First, punctuality is only for lowly species. If you are at the bottom of the food chain, you must arrive first for a chance to be "received". The higher you are in social pecking order, the longer you should keep others milling around in rain or shine or cold.

Second, verbosity is a sign of stature. If you can turn a simple sentence into five pages, you are a bureaucratic Shakespeare. Never mind the Bard said brevity is the soul of wit.

Come to think of it, these officials are secret admirers of the Supergirls. They want the audience to weep and swoon. They want fans who will wait for hours to exhibit their loyalty. They want their every syllable to be ecstatically absorbed and hungrily devoured.

So, perhaps we should hold a television contest for them, too. Let them hone their skills of pomposity. Whoever turns the most vacuous words into the longest speech gets into the final round.

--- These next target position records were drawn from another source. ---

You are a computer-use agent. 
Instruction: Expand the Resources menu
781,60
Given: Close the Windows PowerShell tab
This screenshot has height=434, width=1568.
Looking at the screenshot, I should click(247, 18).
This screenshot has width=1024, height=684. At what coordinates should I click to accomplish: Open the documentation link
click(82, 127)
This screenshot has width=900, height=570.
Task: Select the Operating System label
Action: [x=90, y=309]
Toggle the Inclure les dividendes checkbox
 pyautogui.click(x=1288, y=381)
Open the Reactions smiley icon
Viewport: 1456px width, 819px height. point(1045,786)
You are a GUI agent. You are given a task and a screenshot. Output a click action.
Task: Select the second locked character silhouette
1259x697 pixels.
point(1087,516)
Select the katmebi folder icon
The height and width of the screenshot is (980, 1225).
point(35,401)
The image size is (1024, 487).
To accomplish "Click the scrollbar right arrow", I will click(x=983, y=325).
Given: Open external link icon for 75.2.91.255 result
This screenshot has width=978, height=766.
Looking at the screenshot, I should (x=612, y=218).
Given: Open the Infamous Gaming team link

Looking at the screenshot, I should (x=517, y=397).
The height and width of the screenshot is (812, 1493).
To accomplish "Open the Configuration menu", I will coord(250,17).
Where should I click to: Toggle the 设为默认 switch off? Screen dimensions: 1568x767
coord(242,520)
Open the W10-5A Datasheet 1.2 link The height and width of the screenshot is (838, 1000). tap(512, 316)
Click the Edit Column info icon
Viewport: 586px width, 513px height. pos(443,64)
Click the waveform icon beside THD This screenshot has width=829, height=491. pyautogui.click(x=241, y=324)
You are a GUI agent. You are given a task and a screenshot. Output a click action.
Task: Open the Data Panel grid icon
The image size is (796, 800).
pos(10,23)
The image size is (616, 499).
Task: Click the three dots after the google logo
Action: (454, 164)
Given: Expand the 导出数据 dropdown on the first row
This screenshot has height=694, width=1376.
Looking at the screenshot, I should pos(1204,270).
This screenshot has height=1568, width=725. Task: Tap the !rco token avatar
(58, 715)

To add a touch of reality, we can bring in wind machines, rain machines or dozens of high-wattage lights to simulate the elements. The most unruffled get extra points.

Of course, there should be text-message voting. But only school-age children are eligible to vote. The ubiquitous panel of judges should not be made of celebrities, but of those kids who fainted or caught a cold in the above stories.

Let's call the show Revenge of the Underaged and make it a Children's Day pastime.